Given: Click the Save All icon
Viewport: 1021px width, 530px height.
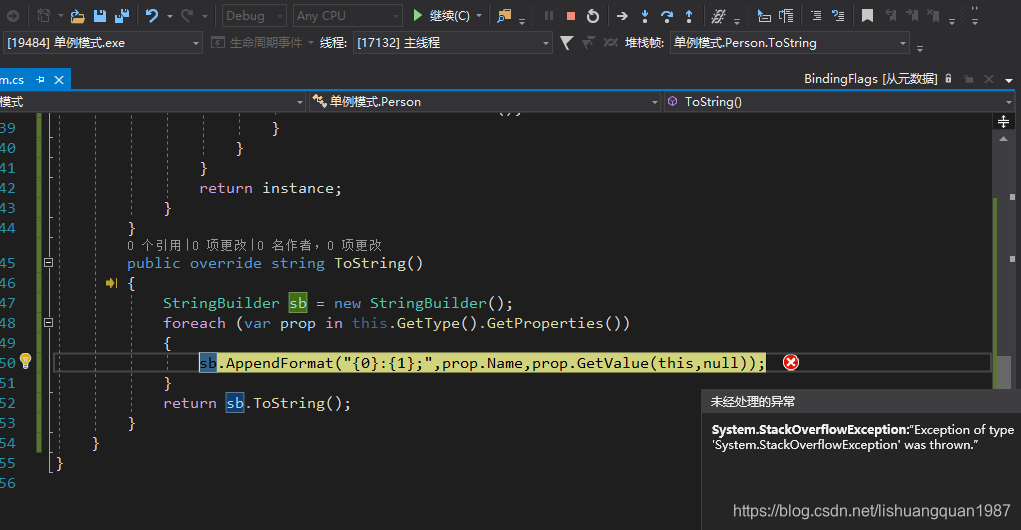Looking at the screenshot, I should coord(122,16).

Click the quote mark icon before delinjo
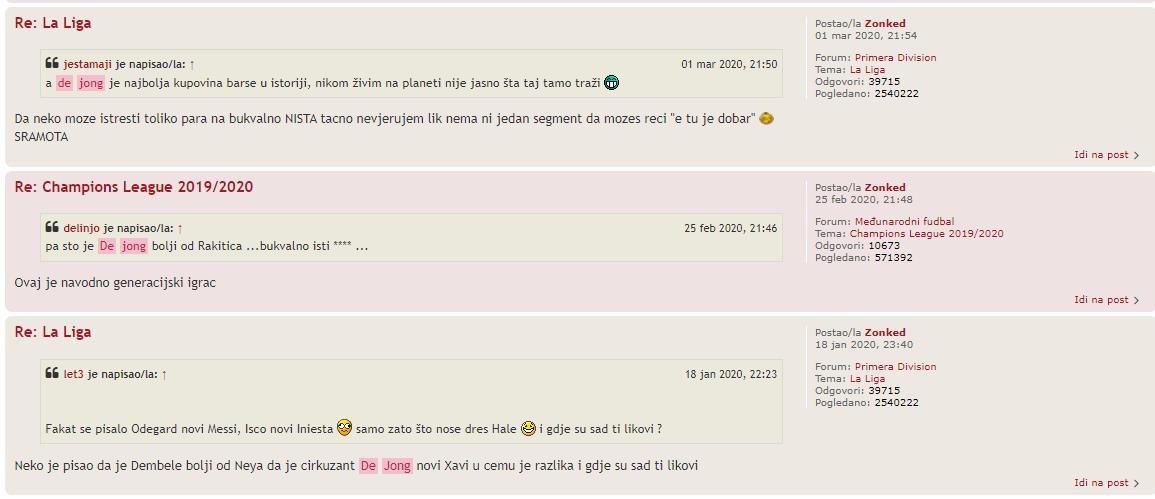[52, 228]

---

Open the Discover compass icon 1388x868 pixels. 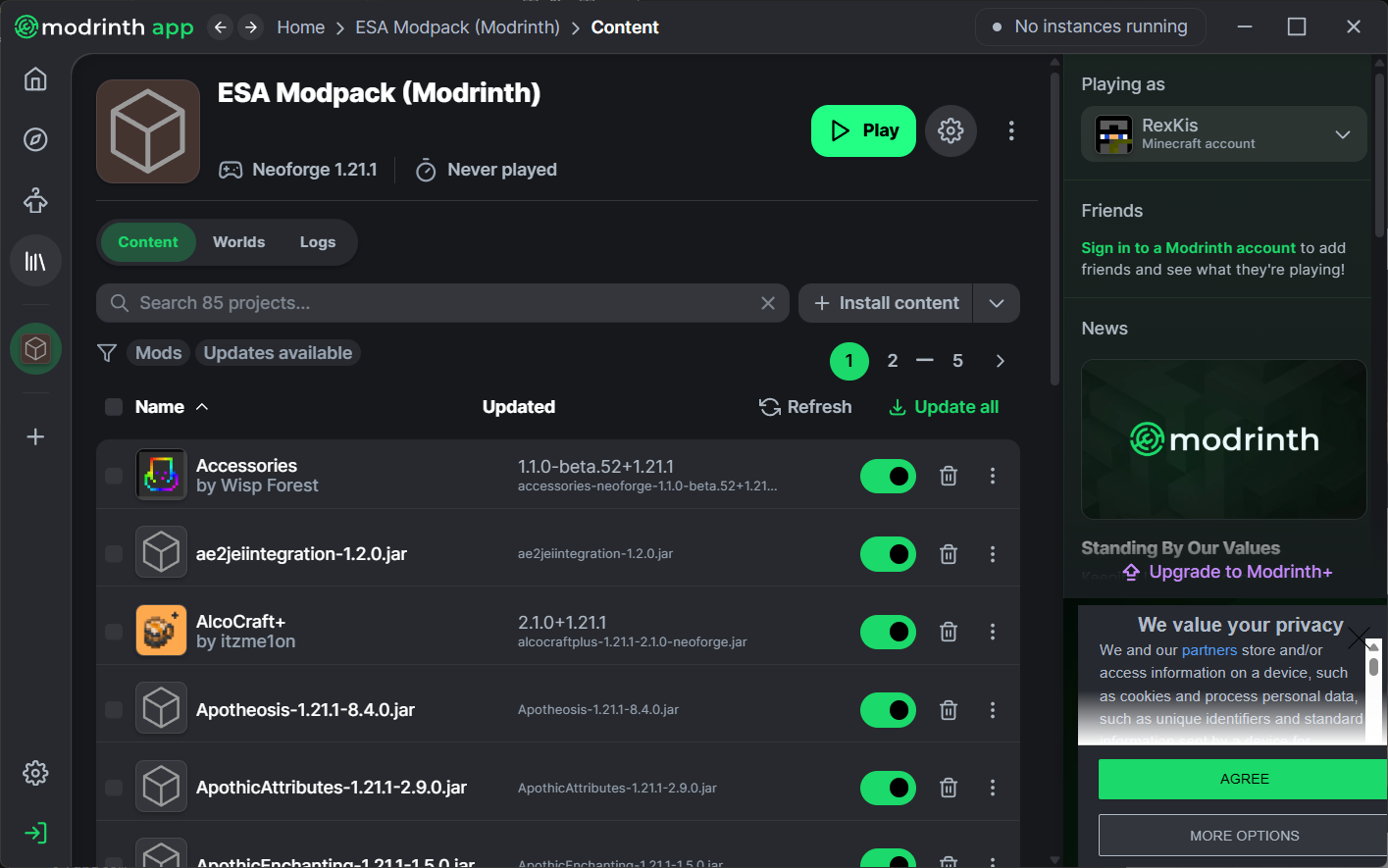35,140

» **TASK TO CARRY OUT**: Which lines in the items contain the word "Click"? Copy out every one of them.

» **CORRECT RESPONSE**:
Given: Click the Save All icon
Click the quote mark icon before delinjo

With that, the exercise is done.